[Brano dell'esercizio]:
==============================

Quanto è stata accertata è dunque la misura del danno alla persona eziologicamente collegato all’evento lesivo. E proprio a tale aspetto la Corte d’appello avrebbe dovuto attenersi, senza operare operazioni di scomposizione matematica in base alle diverse concause concomitanti o successive che lo hanno ipoteticamente determinato. Concause che, concludono gli Ermellini, non risultano avere avuto una incidenza autonoma e indipendente sul danno complessivamente ricevuto.
Misura dell’invalidità temporanea
Per quanto poi concerne la misura di invalidità temporanea non accolta, risulterebbe dagli atti che la Corte ha rigettato la domanda per mancanza di specifica prova. E che pertanto tale giudizio è insindacabile sotto il profilo di violazione di legge dedotto.
Risarcimento danno patrimoniale
Riepilogando, la Corte d’appello ha suddiviso in tre parti il danno patrimoniale, calcolato in prospettiva delle spese da affrontare per le cure e per il mantenimento della figlia diversamente abile e affetta da gravi patologie. Così facendo, non ha fornito una ragionevole e condivisibile motivazione, riconoscendone anche in tal caso solo la misura di 1/3.
Per gli Ermellini, tale scomposizione è priva di ogni logica. Si tratta infatti di un danno patrimoniale riconducile alla nascita non voluta, che vale nella sua entità oggettiva di doversi la madre occupare a vita di un soggetto diversamente abile e di doverne affrontare gli oneri economici prevedibili e conseguenti. Dunque, viene definita “illogica” e “immotivata” la riduzione sino a un terzo.
Perdita di capacità lavorativa
Infine, si tenga conto come non si sia correttamente tenuto conto, in sede di merito, della perdita di capacità lavorativa generica accertata con CTU.
Anche per gli Ermellini l’operato della Corte d’appello è corretto. Per i giudici di legittimità il danno patrimoniale sarebbe risarcibile solo se sia riscontrabile la eliminazione o la riduzione della capacità del danneggiato di produrre reddito.
Di contro, se il danno è da lesione della “cenestesi lavorativa” – ovvero nella maggiore usura, fatica e difficoltà incontrate nello svolgimento dell’attività lavorativa – tale non è incidente sotto il profilo delle opportunità sul reddito della persona offesa. In questo caso, infatti, si risolverebbe in una compromissione biologica dell’essenza dell’individuo. E in questo modo sarebbe liquidabile in via onnicomprensiva come danno alla salute.
Il giudice che abbia adottato per la liquidazione il criterio equitativo del valore differenziato del punto di invalidità, può dunque anche ricorrere ad un appesantimento del valore monetario di ciascun punto. Non è invece consentito il ricorso al parametro del reddito percepito dal soggetto leso.
Dunque, la perdita della capacità lavorativa generica può essere valutato come danno biologico.

==============================

[Dati estratti]:
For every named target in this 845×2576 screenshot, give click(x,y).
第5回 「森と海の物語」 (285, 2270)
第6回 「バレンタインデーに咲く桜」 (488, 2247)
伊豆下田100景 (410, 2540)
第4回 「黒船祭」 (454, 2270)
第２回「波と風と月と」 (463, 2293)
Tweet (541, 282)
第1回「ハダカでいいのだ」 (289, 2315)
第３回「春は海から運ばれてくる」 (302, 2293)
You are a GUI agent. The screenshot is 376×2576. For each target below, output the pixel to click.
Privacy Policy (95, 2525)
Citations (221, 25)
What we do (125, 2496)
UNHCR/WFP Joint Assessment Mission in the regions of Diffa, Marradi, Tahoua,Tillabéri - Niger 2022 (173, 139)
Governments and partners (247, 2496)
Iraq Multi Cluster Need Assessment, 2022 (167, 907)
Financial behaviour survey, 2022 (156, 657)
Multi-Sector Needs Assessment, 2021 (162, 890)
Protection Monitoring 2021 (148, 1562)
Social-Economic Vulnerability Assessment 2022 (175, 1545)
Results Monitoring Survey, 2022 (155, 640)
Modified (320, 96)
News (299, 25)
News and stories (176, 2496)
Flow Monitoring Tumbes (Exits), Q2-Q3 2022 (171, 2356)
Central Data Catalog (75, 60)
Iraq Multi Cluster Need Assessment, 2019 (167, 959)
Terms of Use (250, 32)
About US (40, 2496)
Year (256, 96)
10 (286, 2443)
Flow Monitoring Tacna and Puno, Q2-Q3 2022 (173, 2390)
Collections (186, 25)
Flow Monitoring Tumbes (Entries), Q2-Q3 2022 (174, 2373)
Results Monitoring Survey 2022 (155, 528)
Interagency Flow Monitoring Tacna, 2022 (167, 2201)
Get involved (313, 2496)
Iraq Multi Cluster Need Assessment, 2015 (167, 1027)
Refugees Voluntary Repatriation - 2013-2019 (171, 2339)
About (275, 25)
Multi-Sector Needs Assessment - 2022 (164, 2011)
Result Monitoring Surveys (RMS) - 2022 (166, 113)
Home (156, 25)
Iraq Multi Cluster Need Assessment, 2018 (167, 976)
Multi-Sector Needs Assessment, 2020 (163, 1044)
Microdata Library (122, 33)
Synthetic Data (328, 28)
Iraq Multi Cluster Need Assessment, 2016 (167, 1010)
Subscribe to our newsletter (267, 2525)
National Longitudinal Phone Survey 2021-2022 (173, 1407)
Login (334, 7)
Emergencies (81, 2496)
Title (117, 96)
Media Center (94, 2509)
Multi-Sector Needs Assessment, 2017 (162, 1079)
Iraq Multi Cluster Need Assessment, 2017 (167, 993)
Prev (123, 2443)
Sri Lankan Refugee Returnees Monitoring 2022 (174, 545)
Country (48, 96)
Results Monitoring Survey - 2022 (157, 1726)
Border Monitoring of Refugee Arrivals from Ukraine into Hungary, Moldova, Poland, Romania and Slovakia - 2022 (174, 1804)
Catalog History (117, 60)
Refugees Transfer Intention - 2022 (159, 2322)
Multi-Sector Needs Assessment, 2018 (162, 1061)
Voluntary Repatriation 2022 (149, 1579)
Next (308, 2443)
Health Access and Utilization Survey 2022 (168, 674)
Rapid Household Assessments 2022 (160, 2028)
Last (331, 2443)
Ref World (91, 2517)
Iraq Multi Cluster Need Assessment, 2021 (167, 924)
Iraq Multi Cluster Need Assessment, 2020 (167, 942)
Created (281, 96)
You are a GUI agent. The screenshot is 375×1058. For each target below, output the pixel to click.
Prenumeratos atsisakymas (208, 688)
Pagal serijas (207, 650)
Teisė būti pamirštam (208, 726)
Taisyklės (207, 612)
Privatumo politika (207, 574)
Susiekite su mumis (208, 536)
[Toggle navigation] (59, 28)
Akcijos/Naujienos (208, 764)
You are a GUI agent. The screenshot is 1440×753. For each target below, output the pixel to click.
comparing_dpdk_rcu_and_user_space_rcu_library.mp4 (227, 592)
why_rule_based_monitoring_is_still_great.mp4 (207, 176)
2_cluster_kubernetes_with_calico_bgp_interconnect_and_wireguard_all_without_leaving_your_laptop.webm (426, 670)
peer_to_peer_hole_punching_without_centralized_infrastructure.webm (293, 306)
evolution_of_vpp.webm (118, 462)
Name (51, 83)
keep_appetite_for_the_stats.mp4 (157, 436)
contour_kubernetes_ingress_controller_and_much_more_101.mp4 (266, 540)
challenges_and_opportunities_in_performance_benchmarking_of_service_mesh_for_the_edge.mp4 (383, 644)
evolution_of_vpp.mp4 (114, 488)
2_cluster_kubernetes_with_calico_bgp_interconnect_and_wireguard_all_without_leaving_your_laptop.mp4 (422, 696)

==============================

[Attività]: Nel brano, per quale motivo la Corte ha rigettato la domanda sulla misura di invalidità temporanea?

[Risposta]: Per mancanza di specifica prova.